That this House has considered e-petition 105560 relating to funding for research into brain tumours.

It is a great pleasure to be here under your chairmanship, Sir Edward, and to see so many colleagues present for this debate on funding for research into brain tumours, which was the subject of the first report by the new Petitions Committee.

We began this inquiry in response to a petition that was started by Maria Lester, whose brother, Stephen Realf, died following a brain tumour. It is fair to say—I think my colleagues would agree—that we began in a state of ignorance. We did not know a great deal about brain tumours or their impact, but, as we proceeded with the inquiry, we were humbled and shocked. We were humbled by the people who came forward to give evidence to us, whether in person, in writing or on the web; it is a measure of the interest in this topic that we received more than 1,100 posts on our web thread in 10 days. All those people had been either directly or indirectly affected by brain tumour and wanted to use their experience to improve other people’s chances. We were also shocked at the number of life years lost to this dreadful disease, the impact on children and the pitifully small amount of research funding devoted to it.

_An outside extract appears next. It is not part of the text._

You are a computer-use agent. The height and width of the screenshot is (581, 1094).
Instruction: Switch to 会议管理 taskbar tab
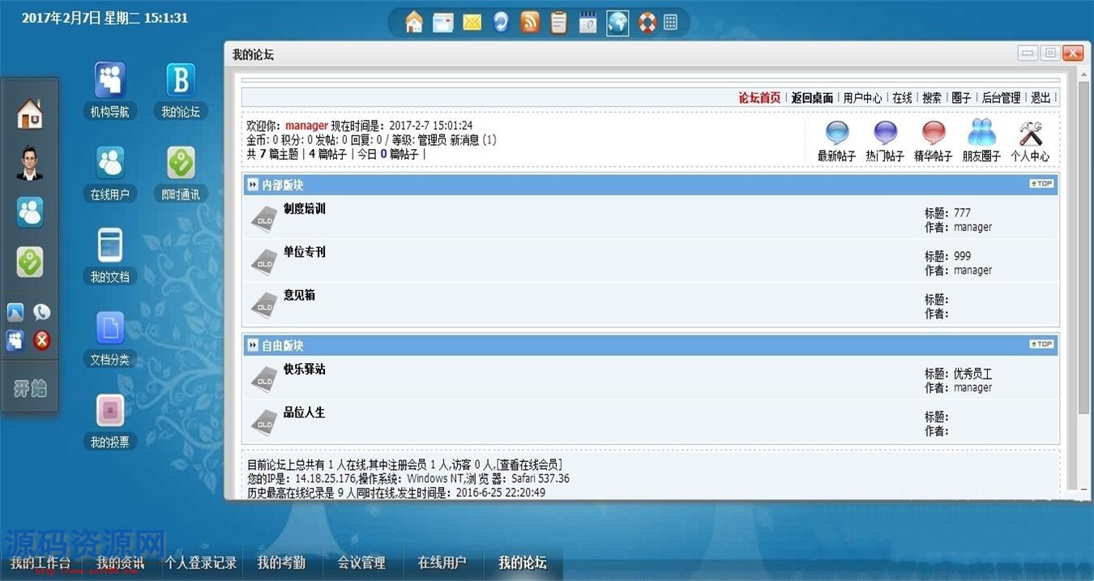click(x=361, y=562)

For that reason, we have made our report slightly different from some Select Committee reports; there are many individual stories in it and pictures of those affected. That is because we want to make it clear that this is not just a matter of statistics. Real lives, real people and real families are affected, and they are let down at almost every stage of the process, because, despite the excellent work of the doctors in this area, the system is underfunded and not properly structured, and has been so for years. That is our collective failure, because the neglect has gone on under different Governments, even though brain tumours are the biggest cause of cancers in children and in the under-40s. They account for between 15% and 25% of cancers in the under-25s and, if we look at the statistics overall for all age groups, we see that about 60% of cancers involve the brain at some stage, meaning that there has to be treatment for that if people are to recover. Because of the age groups that are generally affected, the number of life years lost to this cancer is greater than for any other cancer, and, of course, when children are involved, the situation is particularly tragic.

A number of parents came forward to tell us what had happened to their children. A number of those children suffered from a type of tumour called diffuse intrinsic pontine glioma, or DIPG, which is almost universally fatal. In this country, a child is diagnosed with one every nine days, yet few people have even heard of it. I suggest that, if they had, there would be much more pressure to increase funding for research in that area.

Those who survive, whether children or adults, face a huge burden from this disease. Many survive with serious disabilities, including physical disabilities or other things such as memory loss, personality change or cognitive disorders. Because of the huge burden of the disease, in terms of life years lost and significant disabilities among those who survive, we have made the recommendations that we have and we believe that it is time for a step change in how we deal with this most awful cancer.

That change has to begin, of course, with diagnosis, with which there are major difficulties. GPs may see only two or three cases in their professional lives, and in its early days brain tumour can mimic the symptoms of other diseases. However, 61% of people are diagnosed in A&E when they reach a crisis. We heard time and again from people who went back to their GP and went back to other doctors, often knowing that something was seriously wrong with them or with their child, but they were still not able to get a diagnosis. I suggest that we would not accept 60% being diagnosed in A&E for any other cancer and we should not be accepting it for this one.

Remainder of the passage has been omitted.